A pulsatile mode of insulin secretion accounts for approximately seventy percent of total insulin secreted during fasting: direct in vivo measurements by two newly validated independent methods. Porksen, Niels, Stephen Munn, Jeffery Steers, Stephen Vore, Johannes Veldhuis, Peter Butler. Endocrine Research Unit, and Division of Transplant Surgery, Mayo Clinic, Rochester, MN, 55905; Department of Medicine and NSF Center for Biological Timing, Charlottesville, VA, 22908; Department of Comparative Medicine, East Carolina School of Medicine, Greenville, NC, 27858
APStracts 2:0096E, 1995.
The purpose of the present study was to determine the contributions of discrete insulin secretory bursts versus basal insulin release to total insulin secretion in vivo. Quantification of the partitioning of pulsatile and basal insulin secretion is complicated by physiological delivery of these pulses into the portal vein and the absence of validated methods of measuring the rates of pulsatile and basal insulin secretion in vivo. We therefore (a) developed a canine model with chronically implanted portal vein catheters, (b) validated an established deconvolution technique as well as a novel direct catheterization technique (Clustcath) for measurement of pulsatile and non-pulsatile insulin secretion rates in this model, and (c) applied these methods to study insulin secretion in the overnight -fasted dog in vivo to determine the contribution of pulsatile versus basal insulin secretion to total rates of endogenous insulin secretion.
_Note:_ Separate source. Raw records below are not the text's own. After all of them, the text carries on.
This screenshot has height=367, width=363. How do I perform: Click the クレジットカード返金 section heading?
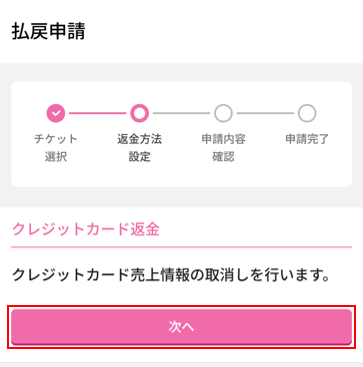(86, 230)
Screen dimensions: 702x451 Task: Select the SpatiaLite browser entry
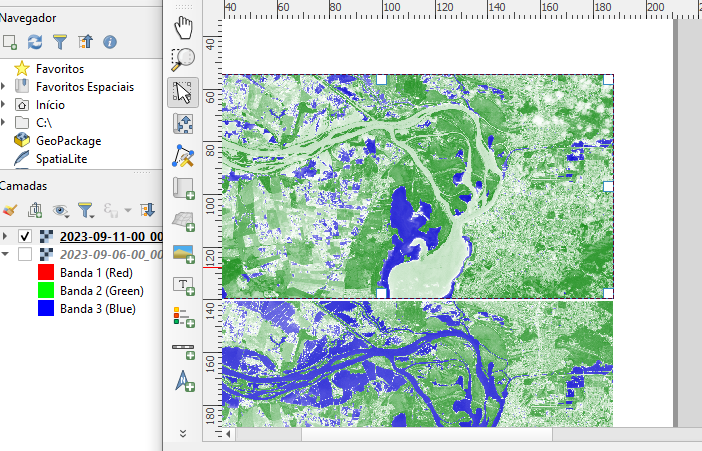coord(62,159)
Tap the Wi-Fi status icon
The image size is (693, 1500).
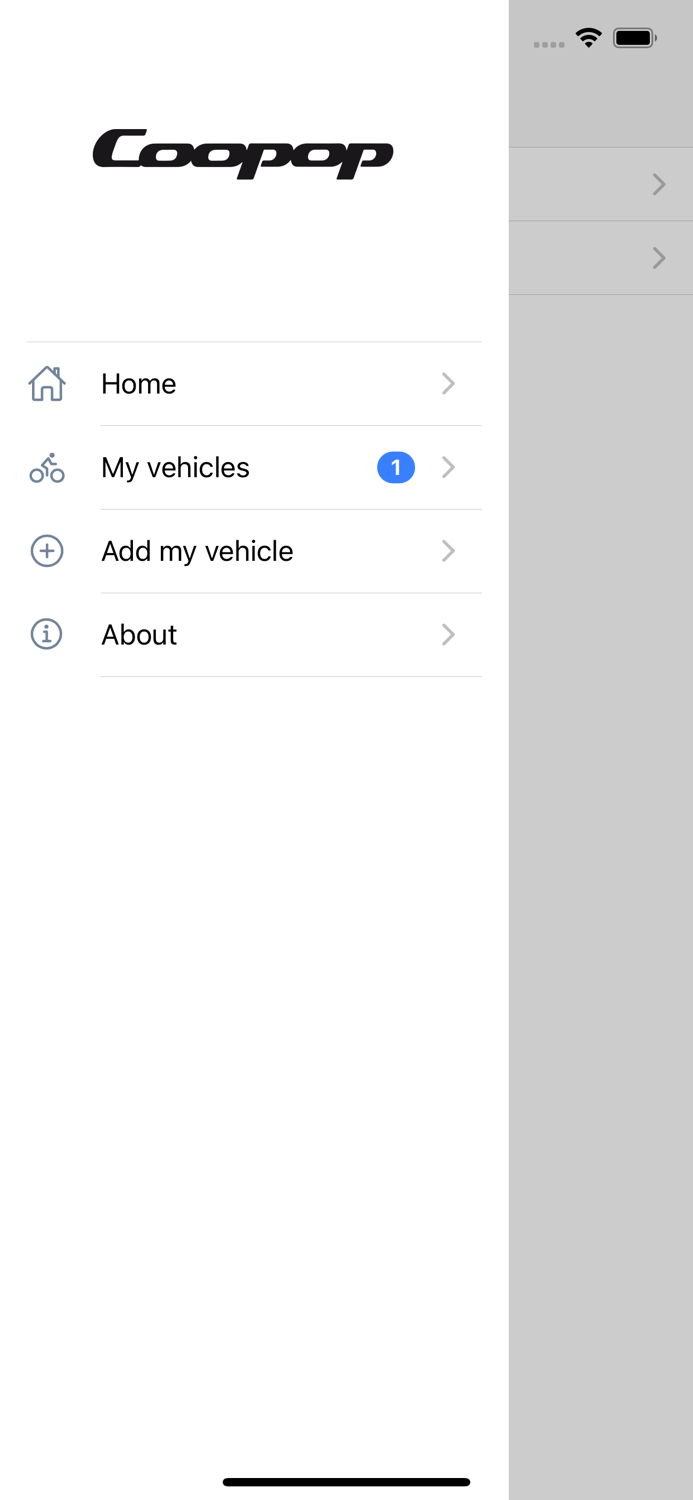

Rates of total, pulsatile, and non-pulsatile endogenous insulin secretion measured by Clustcath closely parallel those measured by deconvolution analysis (54+/-15 vs 51+/-11, 38+/-12 vs 36+/-11 and 16+/-4 vs 14+/-4 pmol/min). Both Clustcath and deconvolution indicated that the majority of insulin was secreted as pulses (70+/-6 and 66+/-7%, respectively). These data infer that any process that selectively decreases the pulsatile component of insulin secretion (e.g., diabetes mellitus) will likely have a major impact on total insulin secretion.

Received 14 February 1995; accepted in final form 27 March 1995.
APS Manuscript Number E63-5.
Article publication pending Am. J. Physiol. (Endocrinol. Metab.).
ISSN 1080-4757 Copyright 1995 The American Physiological Society.
Published in APStracts on  9 May 1995.